Copy out every record below exactly as written, but leave out any pictures.

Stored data
Start of Block
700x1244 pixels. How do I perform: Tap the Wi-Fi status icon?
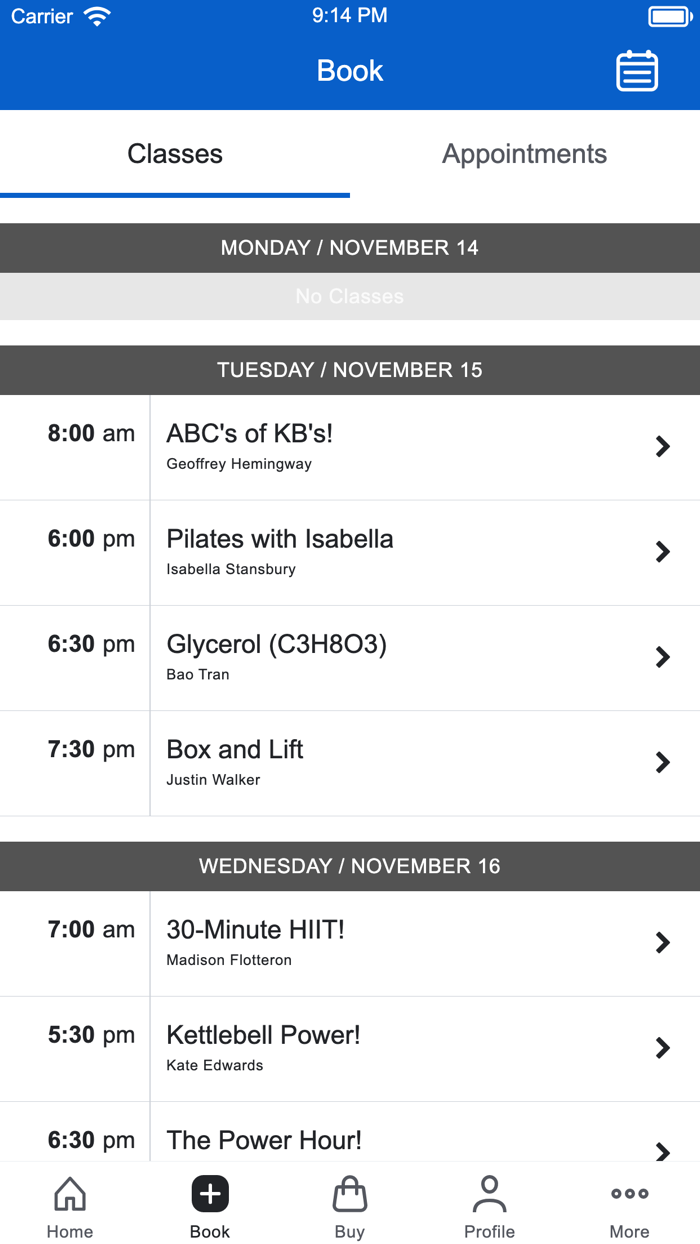point(97,16)
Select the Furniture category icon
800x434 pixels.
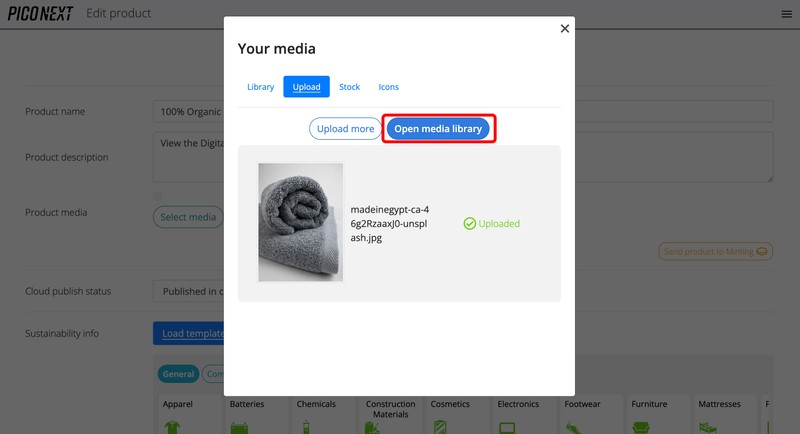[641, 425]
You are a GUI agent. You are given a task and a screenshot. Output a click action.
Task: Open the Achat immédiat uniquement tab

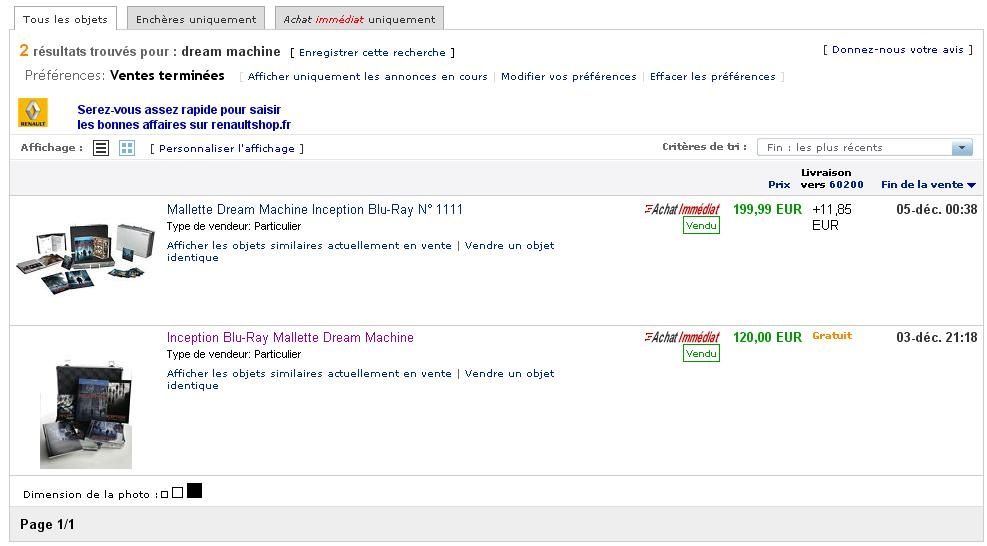(359, 19)

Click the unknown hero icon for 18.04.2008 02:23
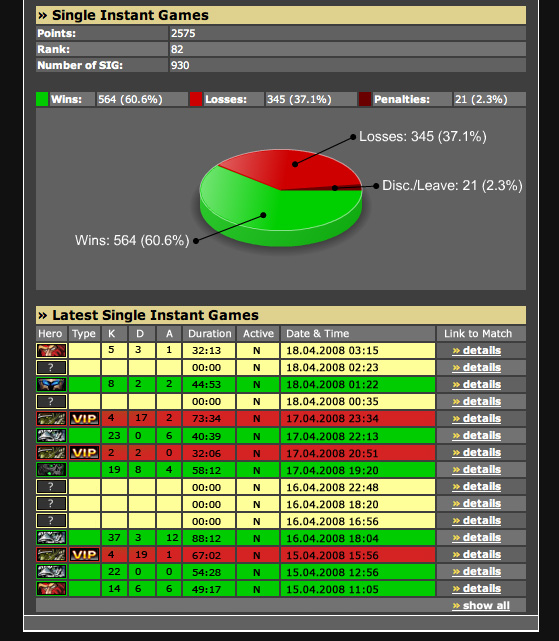pos(51,368)
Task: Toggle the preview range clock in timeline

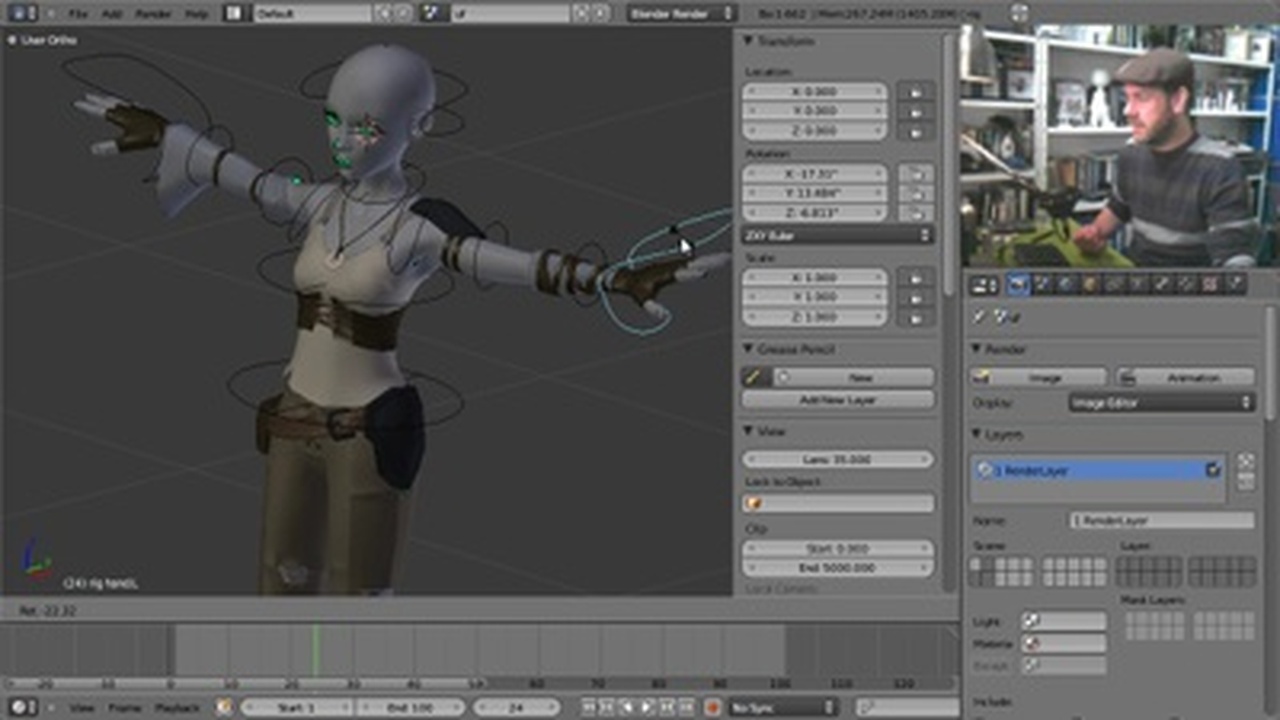Action: tap(224, 708)
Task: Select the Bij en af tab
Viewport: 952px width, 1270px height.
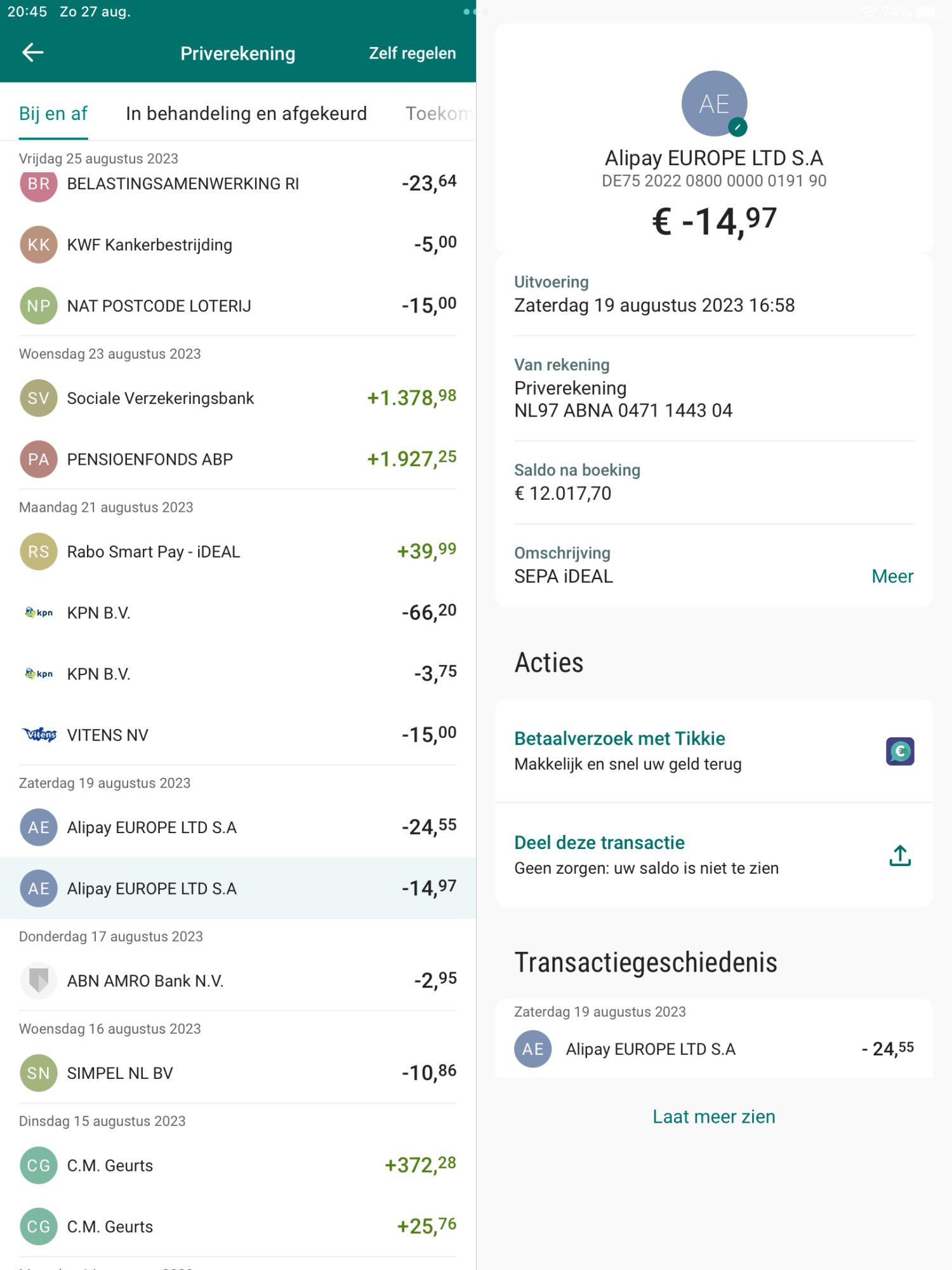Action: click(x=53, y=113)

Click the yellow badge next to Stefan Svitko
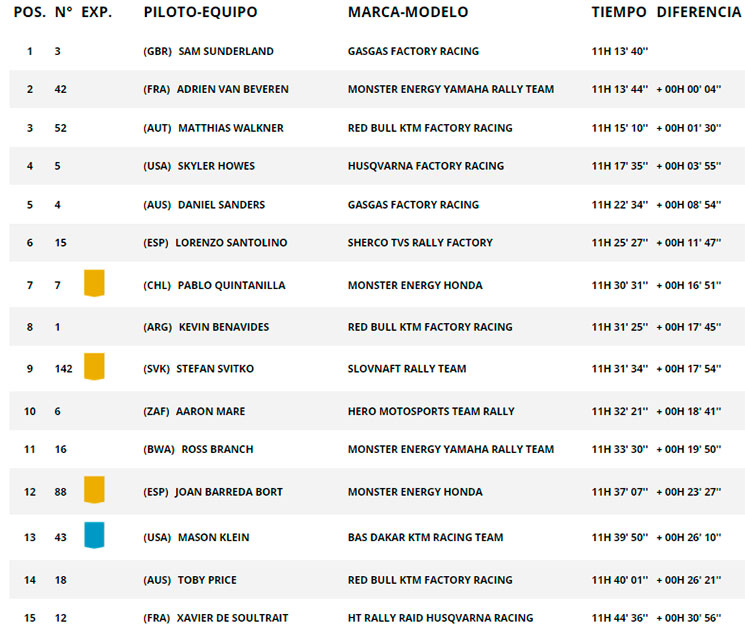click(94, 366)
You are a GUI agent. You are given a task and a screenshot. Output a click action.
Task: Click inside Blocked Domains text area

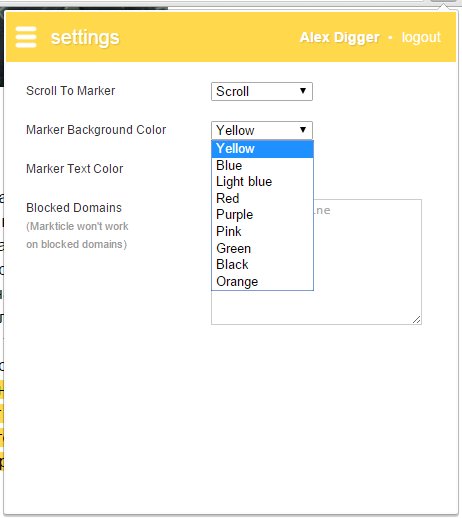pos(367,262)
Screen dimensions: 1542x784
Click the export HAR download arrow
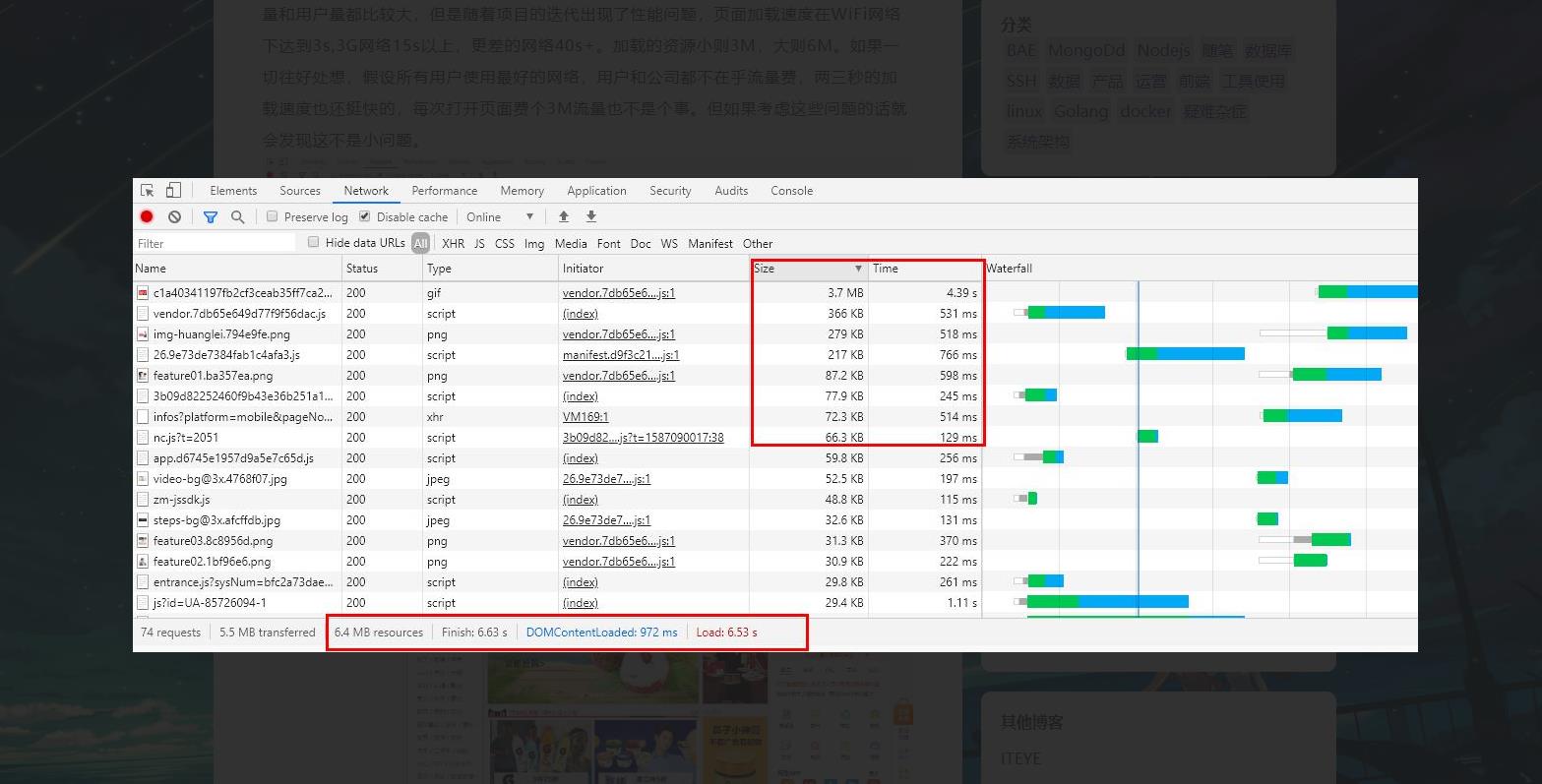pos(591,216)
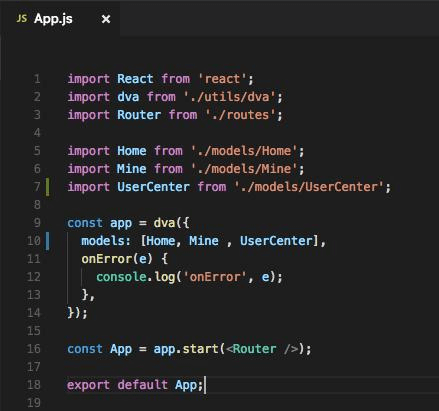
Task: Click './models/UserCenter' path on line 7
Action: click(309, 187)
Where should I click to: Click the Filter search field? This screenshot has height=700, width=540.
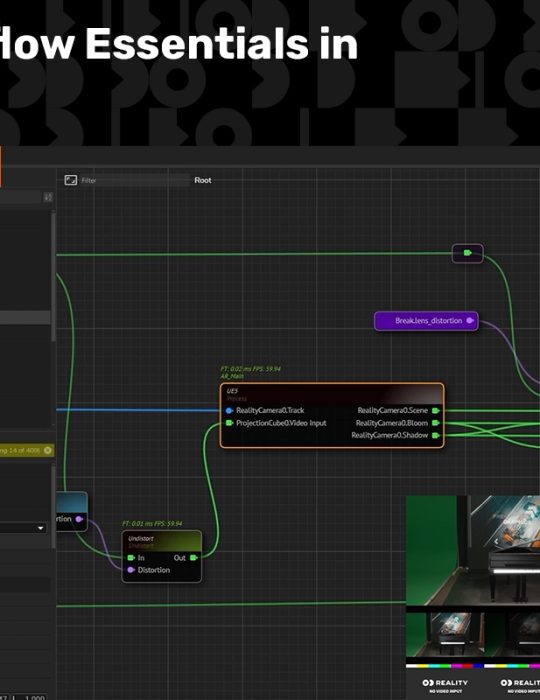[135, 180]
End of Block
• _Result of the task_:
700x1244 pixels. How do I perform: Tap the Wi-Fi status icon?
point(97,16)
Select the Furniture category icon
800x434 pixels.
[641, 425]
You are a GUI agent. You are given a task and a screenshot. Output a click action.
Task: Open the Achat immédiat uniquement tab

(359, 19)

Click the unknown hero icon for 18.04.2008 02:23
pos(51,368)
Task: Toggle the preview range clock in timeline

Action: tap(224, 708)
Task: Select the Bij en af tab
Viewport: 952px width, 1270px height.
Action: click(x=53, y=113)

Click the yellow badge next to Stefan Svitko
click(94, 366)
You are a GUI agent. You are given a task and a screenshot. Output a click action.
Task: Click inside Blocked Domains text area

pos(367,262)
Screen dimensions: 1542x784
Click the export HAR download arrow
pos(591,216)
Task: Click './models/UserCenter' path on line 7
Action: click(309, 187)
Where should I click to: Click the Filter search field? This screenshot has height=700, width=540.
[135, 180]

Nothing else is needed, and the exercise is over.